The Lex column in the FT recently reviewed the market capitalisation of Tesla and Fiat. Tesla is bigger at $17bn Vs. Fiat at $10bn. Now some of you may find that bizarre. Fiat sells 5m cars a year and Tesla sells 20,000 (and being a niche brand will never sell 5m).
The column then goes on to to compare the Enterprise Value of both companies, defined as the market capitalisation plus debt. In this case Fiat coms out on top with an Enterprise Value of $27bn: $10bn (market cap) plus debt of $17bn. Tesla’s Enterprise Value is $21bn: $17bn market cap plus debt of $4bn.

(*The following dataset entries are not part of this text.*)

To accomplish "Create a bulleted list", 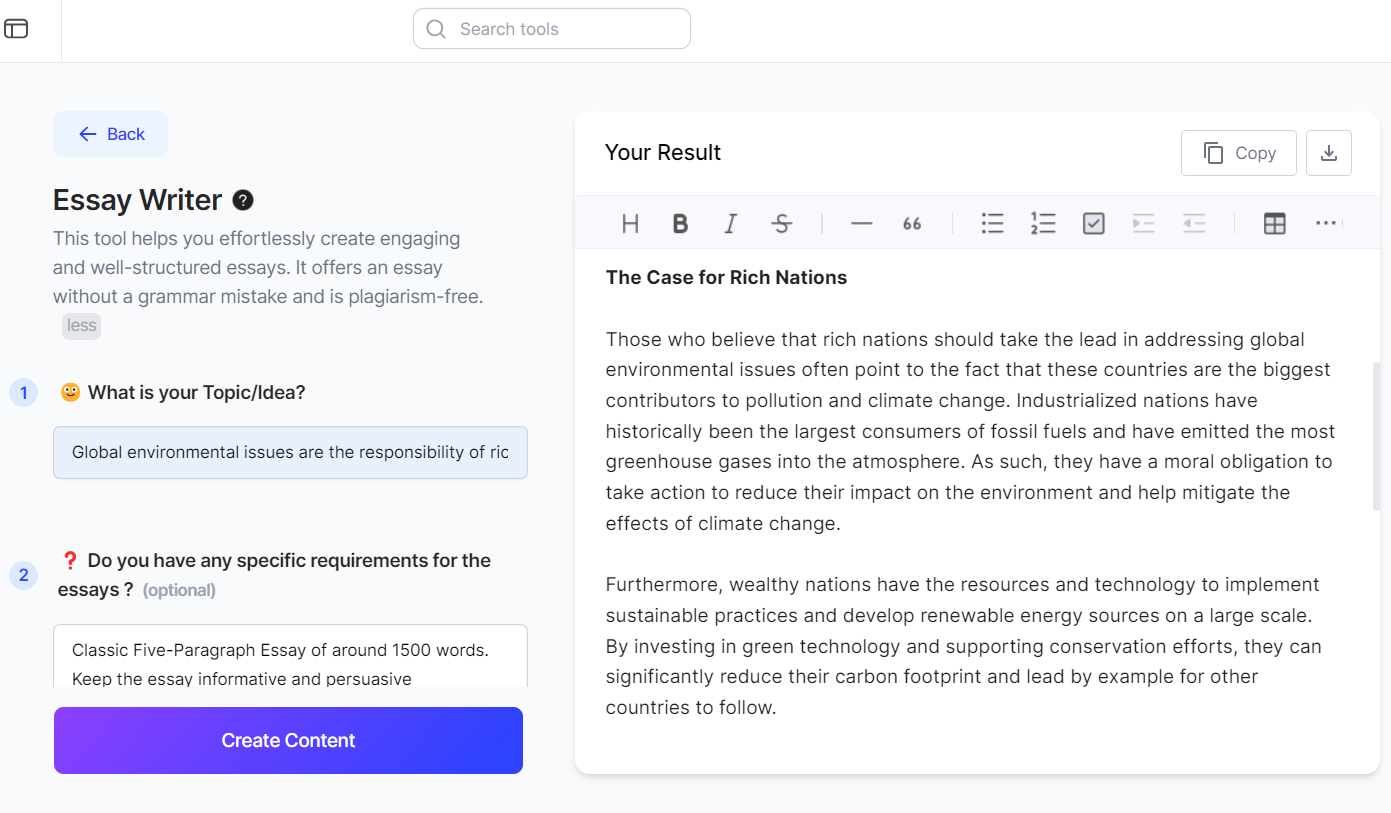I will tap(992, 224).
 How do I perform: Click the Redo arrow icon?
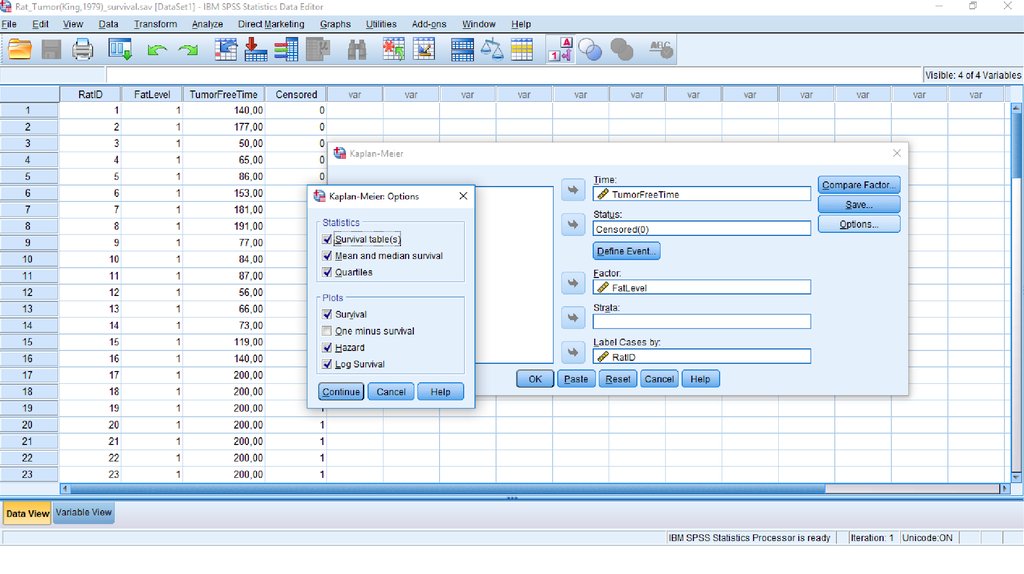[x=188, y=49]
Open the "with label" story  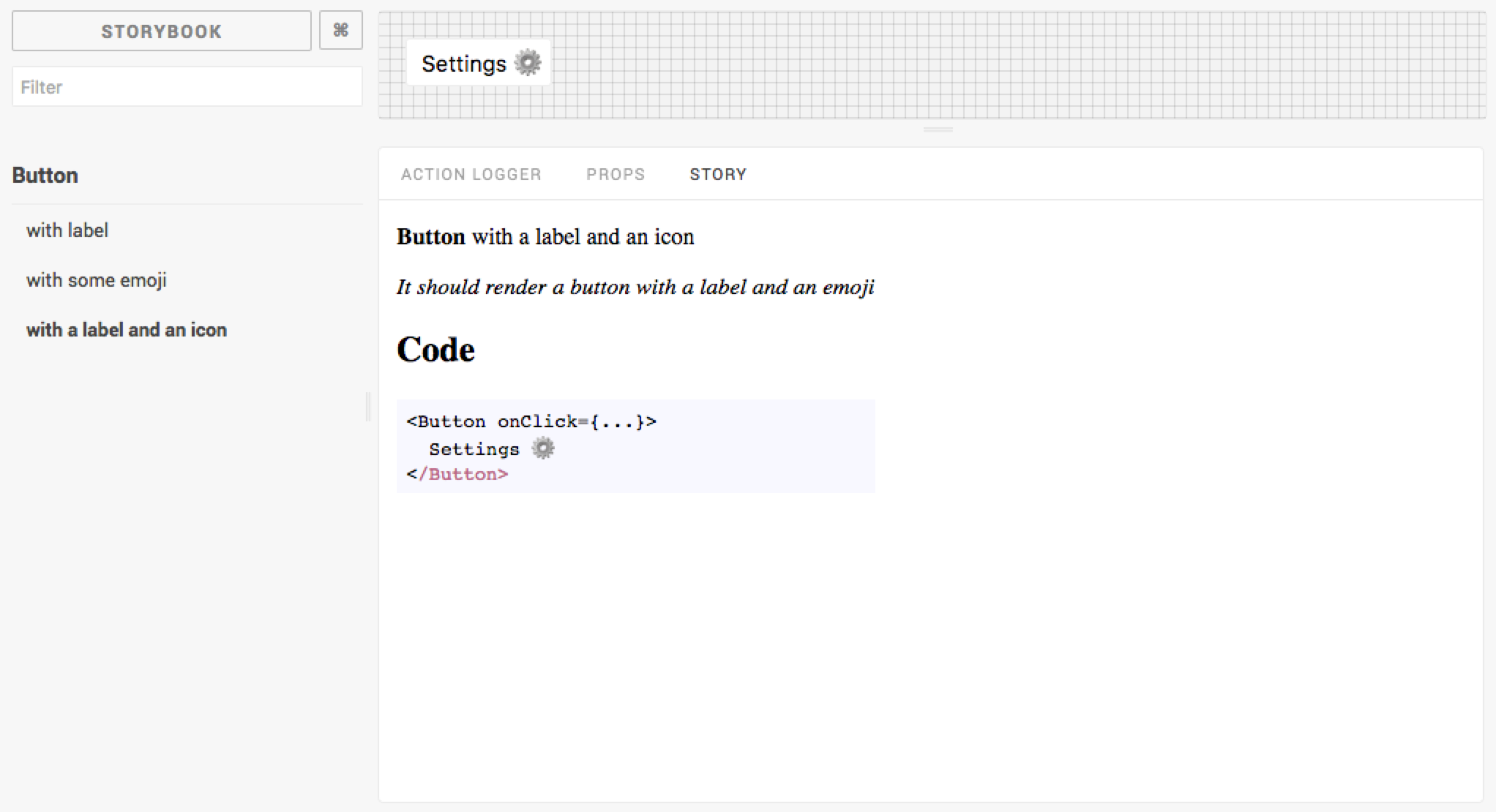tap(67, 230)
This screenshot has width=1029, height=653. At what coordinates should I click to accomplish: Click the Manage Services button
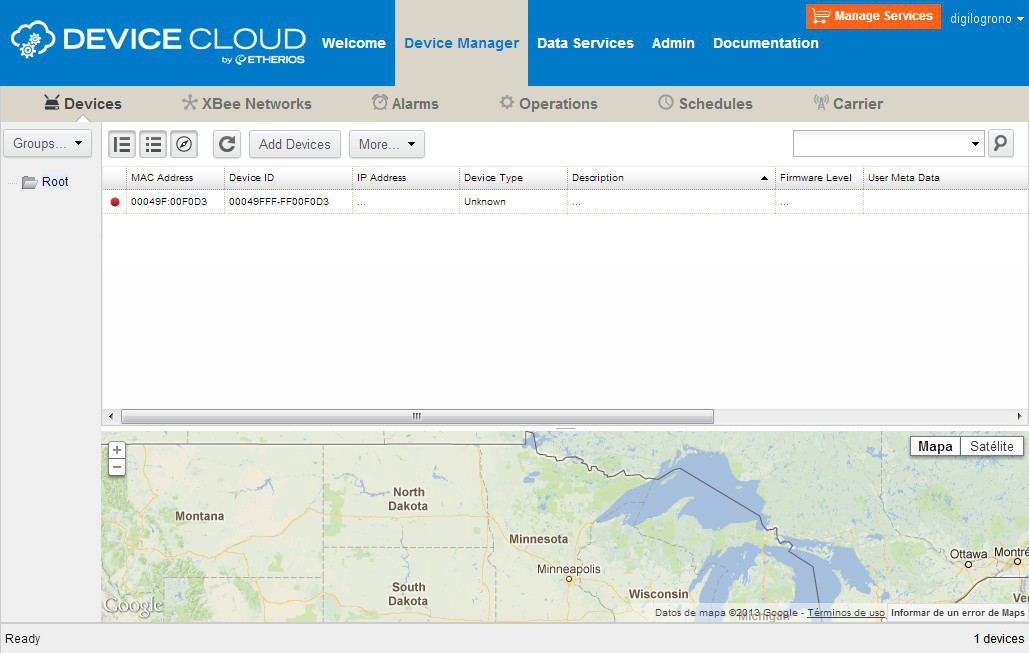[x=873, y=16]
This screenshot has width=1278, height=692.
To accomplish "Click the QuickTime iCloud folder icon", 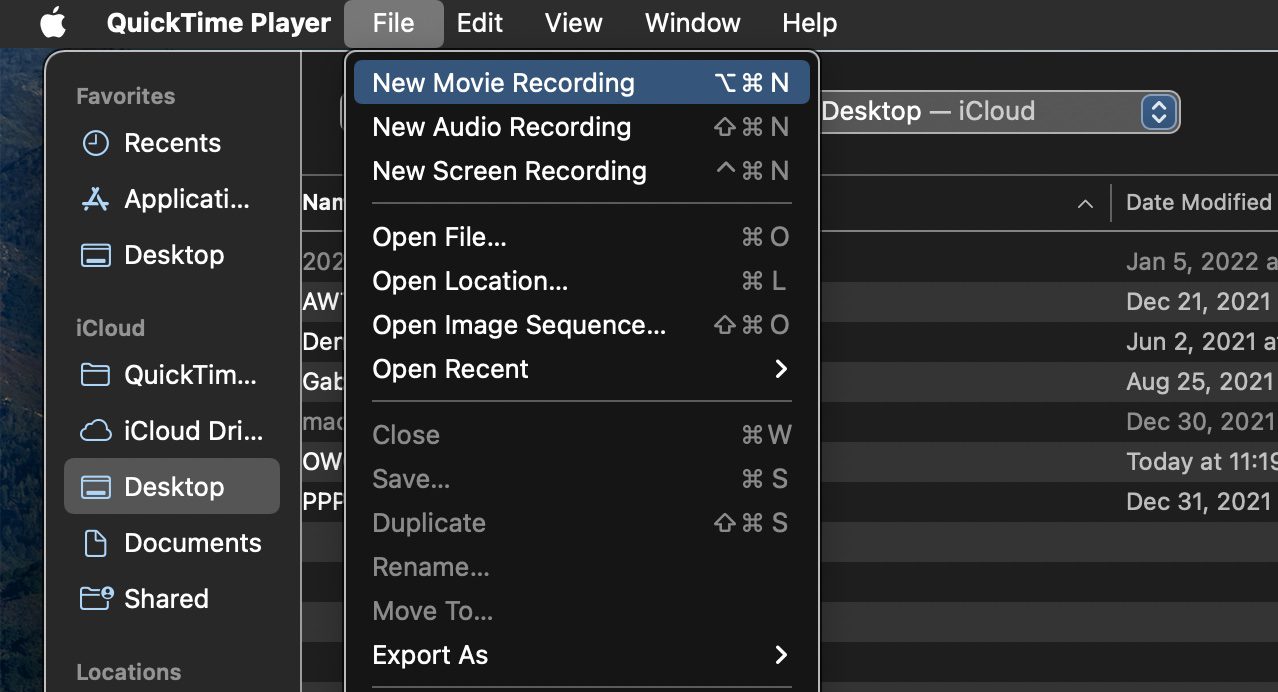I will (x=95, y=375).
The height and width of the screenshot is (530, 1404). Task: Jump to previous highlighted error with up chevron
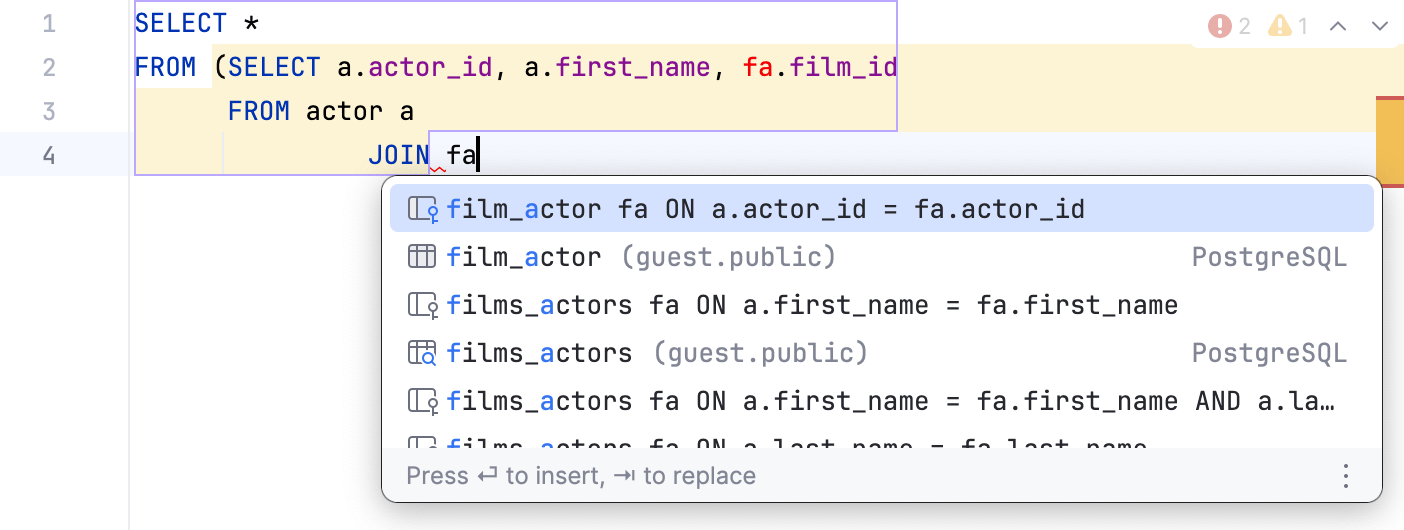click(1338, 26)
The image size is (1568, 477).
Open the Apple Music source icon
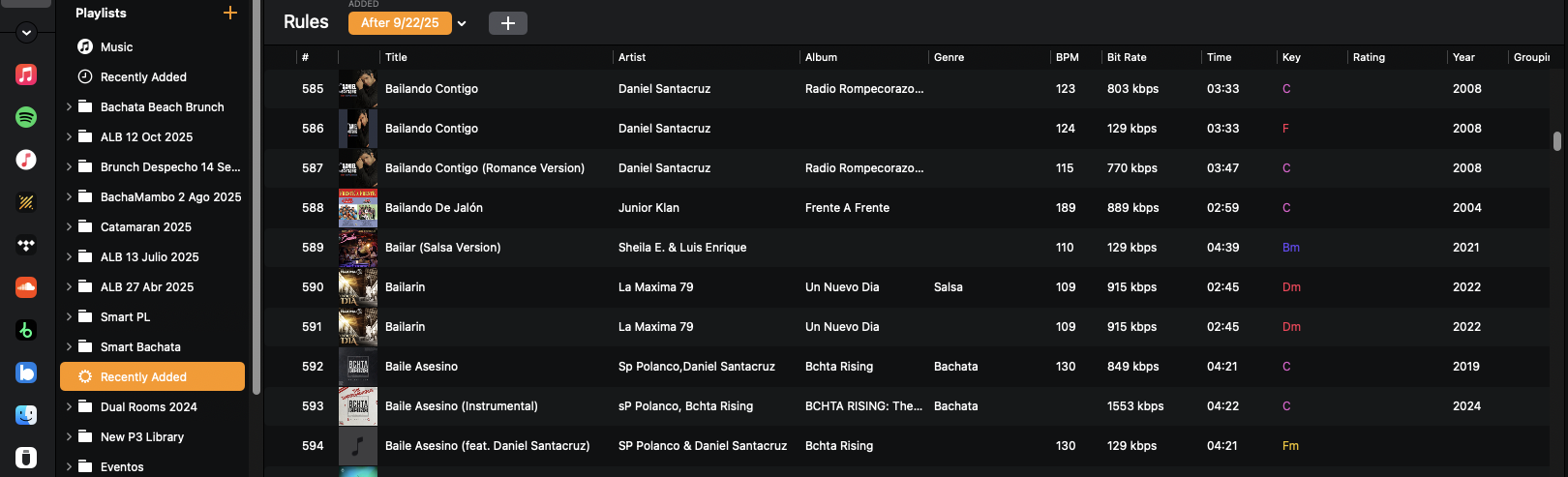tap(26, 75)
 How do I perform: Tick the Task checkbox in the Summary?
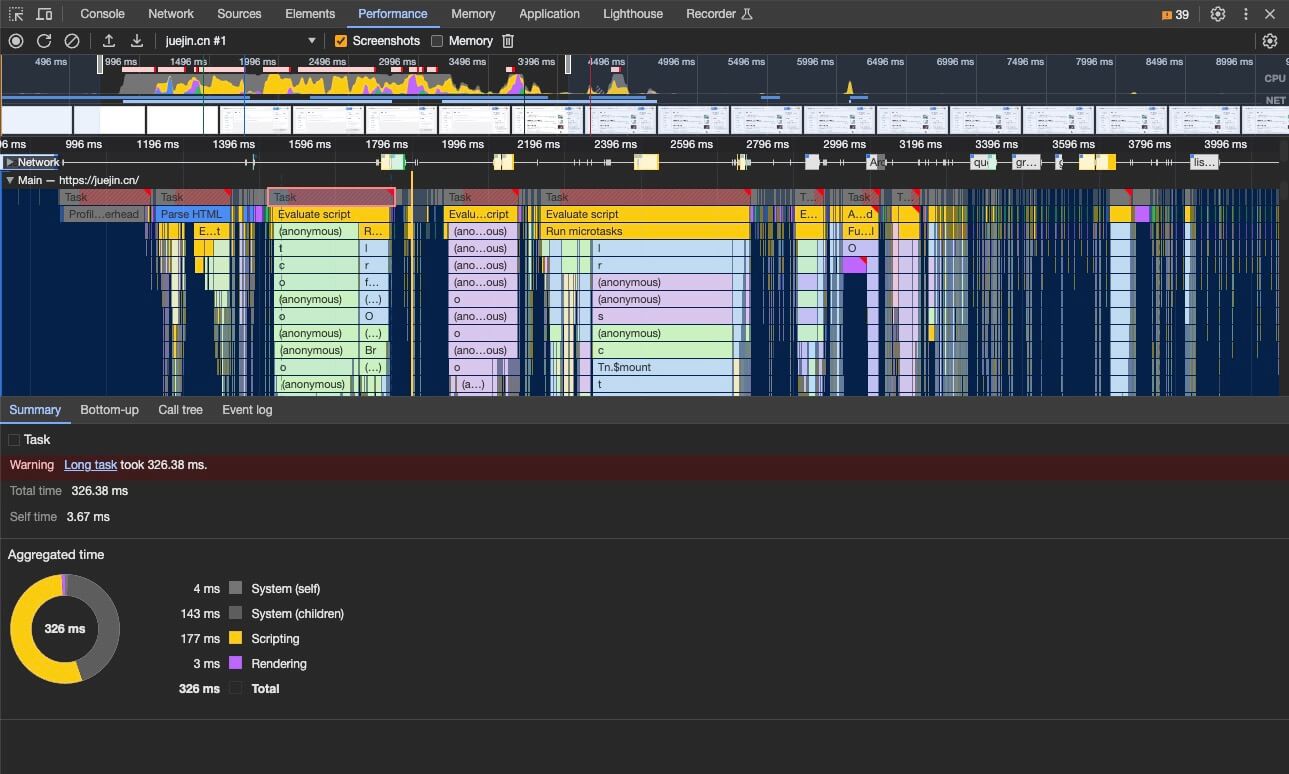[x=14, y=440]
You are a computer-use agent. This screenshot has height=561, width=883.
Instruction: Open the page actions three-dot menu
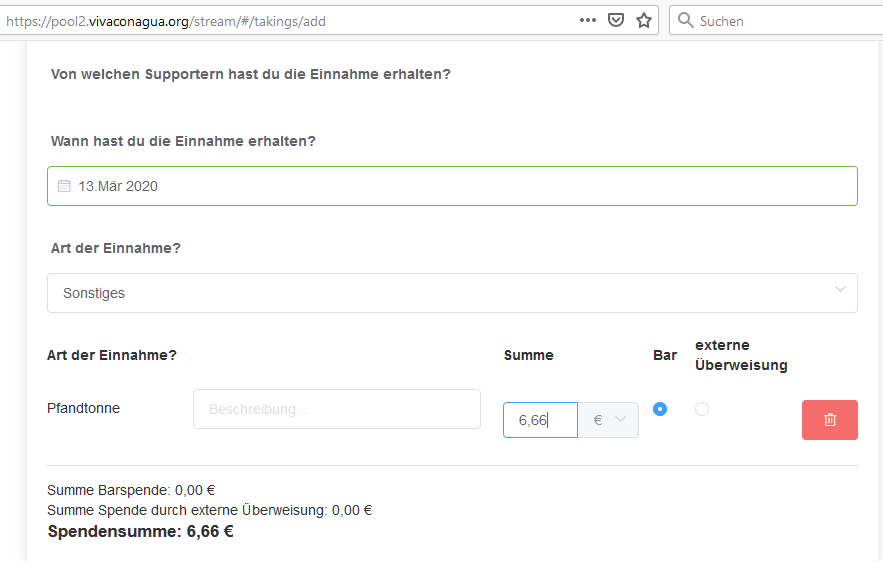pos(588,20)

Advocates of enterprise value believe it is a more accurate measure because if you were to buy a company you would have to write a check for the market cap (ignoring takeover premiums for a moment) plus write a check to extinguish the debt.
Let’s take a public company example to explain this further.
Let’s say the market capitalisation or the market worth on the stock market was $896m with sales of $1bn and profits after tax of $44.8m. It traded at a Price Earnings ratio of 20 thus was valued at 20 times $44.8m = $896m.
So where is debt in this equation? Let’s assume debt amounted to $400m and that the interest charge at 7% was $28m. You can see that the debt suppresses profits and thus the market capitalisation. The same company with no debt trading at the same PE would be worth $1.288bn.
Thus you can see how enterprise value tries to get to the real cost of buying a company by taking into account the debt in the balance sheet. In this example enterprise value would equal $896m (market cap) plus debt of $400m = $1.296bn. (close to the company value of $1.288bn with no debt.
Private Company Valuations
This debt issue is a crucial point in private company valuations. In practice if you use a post interest multiplier like a PE ratio, remember to add the amount of debt (less surplus cash if any). Alternatively use an EBITDA ratio to value a business debt free. Either way you will get to the real value of acquiring the company. That’s why in most private company acquisitions, the buyer wants to buy assets not shares thus leaving behind unwanted debt. Let’s face it in buying a house you wouldn’t expect to take on the seller’s mortgage!